Data shown:
-.-.-
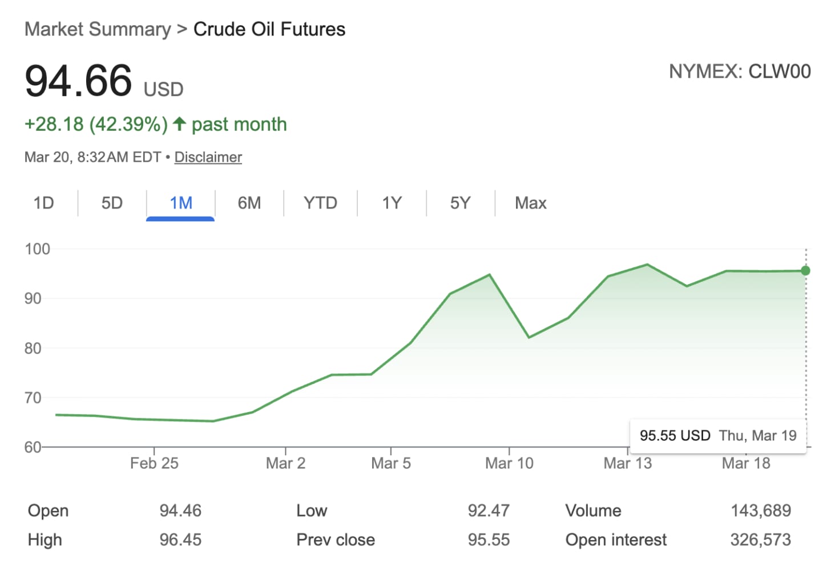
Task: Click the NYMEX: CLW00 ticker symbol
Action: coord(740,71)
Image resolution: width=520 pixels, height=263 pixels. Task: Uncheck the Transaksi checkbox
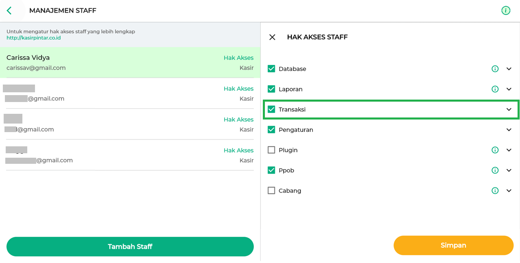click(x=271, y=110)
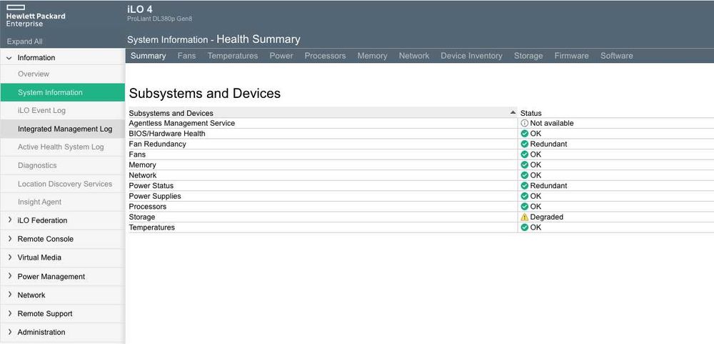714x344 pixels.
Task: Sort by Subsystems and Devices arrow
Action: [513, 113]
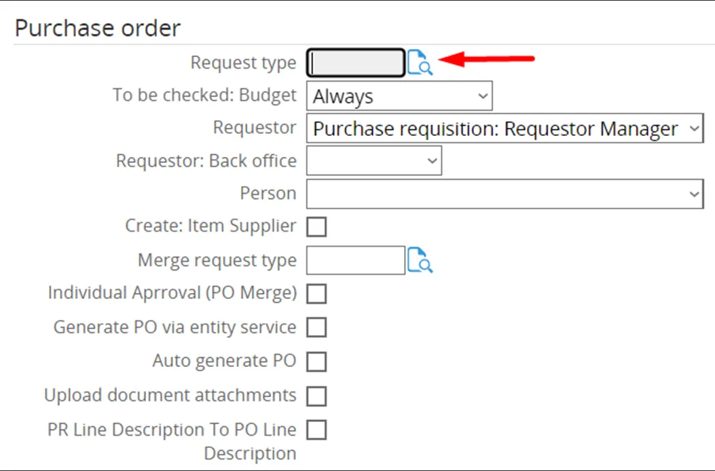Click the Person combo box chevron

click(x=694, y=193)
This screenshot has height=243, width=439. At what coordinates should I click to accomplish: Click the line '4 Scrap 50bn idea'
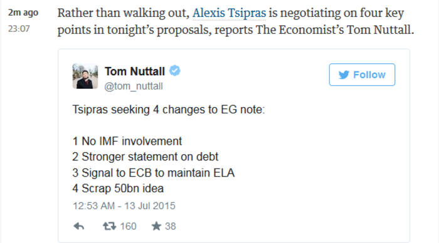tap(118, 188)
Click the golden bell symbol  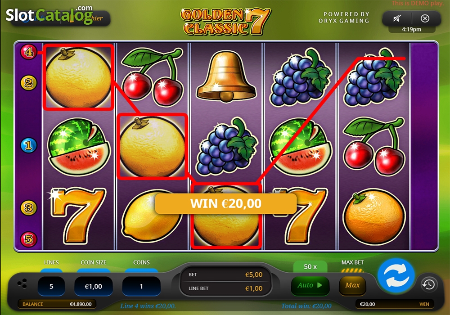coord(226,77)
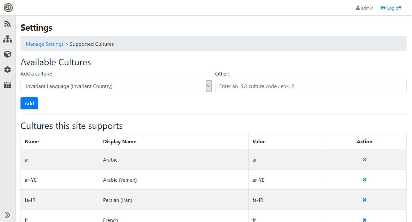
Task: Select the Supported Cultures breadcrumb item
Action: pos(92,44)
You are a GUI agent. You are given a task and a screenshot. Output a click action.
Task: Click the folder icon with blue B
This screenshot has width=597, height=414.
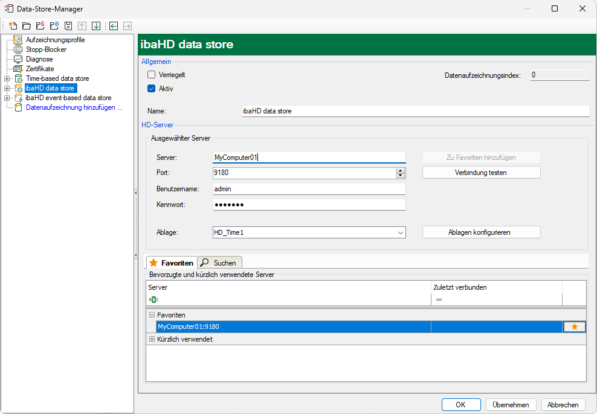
-.-.-
Problem to solve: Once the line with "Task: Click the folder icon with blue B" is found, write out that line and every later line of the listing above exactly, through the last one, and skip any pictures.

Result of this task:
Task: Click the folder icon with blue B
This screenshot has width=597, height=414.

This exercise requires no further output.